I'll miss hearing the bositerous "HOW ARE YOU?" that I was greeted with every time I called.....she was always wondering "how are the babies?" And every time she held my kids, I could see how much she loved them.
Her birthday cards would arrive like clockwork, her pasta and sauce were always cooked perfectly, and the Thursday afternoons I spent with her as a kid are some of my best memories. I remember going there every week with my siblings, Jill and Nick, and cousins, Alicia and Mikey. She would take the 5 of us out for the day. I remember trips to Warren beach to collect perriwinkles (which she would cook up and let us eat); outings at Slater's Park Zoo, matinee shows at the Bristol theater with popcorn and sodas stuffed in her purse. I remember cramming into the back seat of her car, with one seatbelt strapped over two of us. I even remember her driving out of her way to take us to the Getty station where the attendant would do magic tricks for us while she pumped gas.
Every Sunday we had dinner at Mama Rosie and Poppa's. I remember being excited to see my entire family and knowing that after eating her famous macarroni and sauce, that we would be treated to whatever dessert she made that week (and that the portion would always be hanging over the edge of the plate). It's funny the things you remember about a person when they are gone - I think about her clown collection that she had, and how she would always ask me which one I wanted; the old phone she had in the kitchen that she used to let us play with; and her "not so secret" stash of candy that she kept in the drawer next to the stove.

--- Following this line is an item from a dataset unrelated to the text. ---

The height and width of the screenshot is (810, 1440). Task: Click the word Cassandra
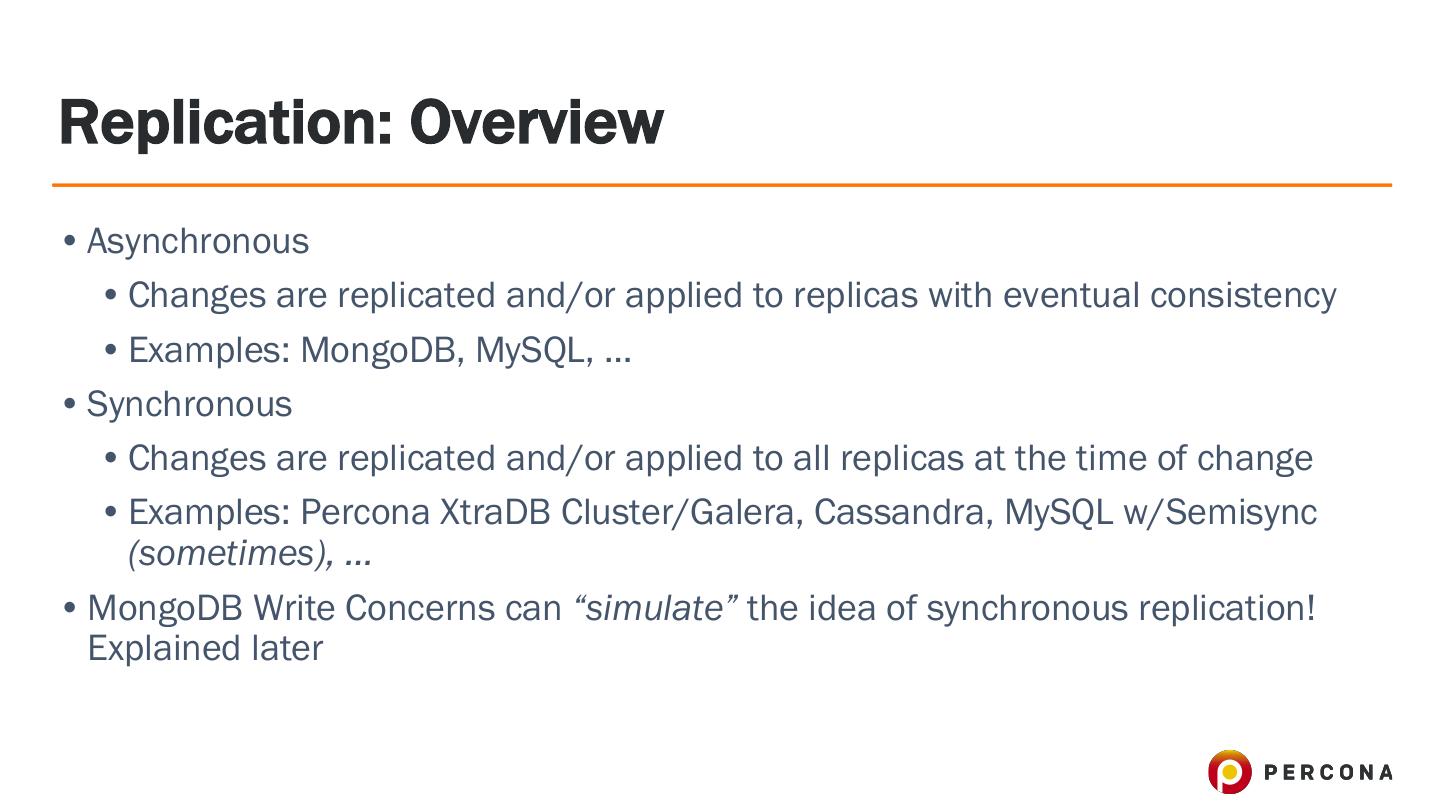(902, 512)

I see a lot of her in me - she "told it like it was" and was unapologetic for her opinions. I remember going over as a young teenager with dark red lipstick and hearing about how it wasn't flattering and I should take it off. At the time, I was annoyed, but looking back at pictures, she was right. She didn't hold back with anything - especially her love. She did everything for others - but when you tried to do something for her it was "too much," no matter how small the gesture. I wish that I could thank her for all the great memories she gave me...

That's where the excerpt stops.